Entries taken from a collection
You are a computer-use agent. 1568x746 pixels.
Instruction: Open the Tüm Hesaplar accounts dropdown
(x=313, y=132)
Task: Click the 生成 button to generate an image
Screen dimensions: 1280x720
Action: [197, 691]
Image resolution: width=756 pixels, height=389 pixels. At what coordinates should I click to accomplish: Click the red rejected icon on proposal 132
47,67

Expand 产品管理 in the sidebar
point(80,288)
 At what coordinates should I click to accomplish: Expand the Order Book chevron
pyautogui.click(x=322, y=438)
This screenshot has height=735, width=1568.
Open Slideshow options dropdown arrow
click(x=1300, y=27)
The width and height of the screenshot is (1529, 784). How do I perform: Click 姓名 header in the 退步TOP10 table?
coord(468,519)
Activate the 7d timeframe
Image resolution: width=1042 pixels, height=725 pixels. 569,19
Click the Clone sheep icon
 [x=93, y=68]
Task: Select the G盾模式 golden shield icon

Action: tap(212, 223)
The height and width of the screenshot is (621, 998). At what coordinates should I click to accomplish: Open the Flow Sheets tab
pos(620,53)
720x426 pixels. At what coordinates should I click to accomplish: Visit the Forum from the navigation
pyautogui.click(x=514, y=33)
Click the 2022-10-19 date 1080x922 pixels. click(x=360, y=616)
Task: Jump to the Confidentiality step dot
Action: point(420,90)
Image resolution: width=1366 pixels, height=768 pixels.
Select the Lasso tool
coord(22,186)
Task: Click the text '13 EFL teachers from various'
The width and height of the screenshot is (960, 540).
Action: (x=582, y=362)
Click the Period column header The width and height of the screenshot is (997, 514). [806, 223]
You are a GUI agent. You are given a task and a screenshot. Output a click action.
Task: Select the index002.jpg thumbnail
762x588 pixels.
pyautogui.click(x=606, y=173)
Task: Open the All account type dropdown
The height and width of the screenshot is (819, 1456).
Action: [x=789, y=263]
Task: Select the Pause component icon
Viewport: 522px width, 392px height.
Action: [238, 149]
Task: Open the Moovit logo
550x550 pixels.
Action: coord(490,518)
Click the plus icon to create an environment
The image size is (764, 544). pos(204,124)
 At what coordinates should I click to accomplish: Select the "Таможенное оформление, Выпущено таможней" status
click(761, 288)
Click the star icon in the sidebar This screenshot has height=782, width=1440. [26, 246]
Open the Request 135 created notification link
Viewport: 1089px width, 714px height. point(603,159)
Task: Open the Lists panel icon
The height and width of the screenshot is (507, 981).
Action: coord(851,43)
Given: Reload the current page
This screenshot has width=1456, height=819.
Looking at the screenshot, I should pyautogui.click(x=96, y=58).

- [DIRECTIONS]: If a line in the entries includes the word "agent", copy that line out.

- [THE COMPLETED TASK]:
You are a computer-use agent. 1568x746 pixels.
You are a GUI agent. You are given a task and a screenshot. Output a click action.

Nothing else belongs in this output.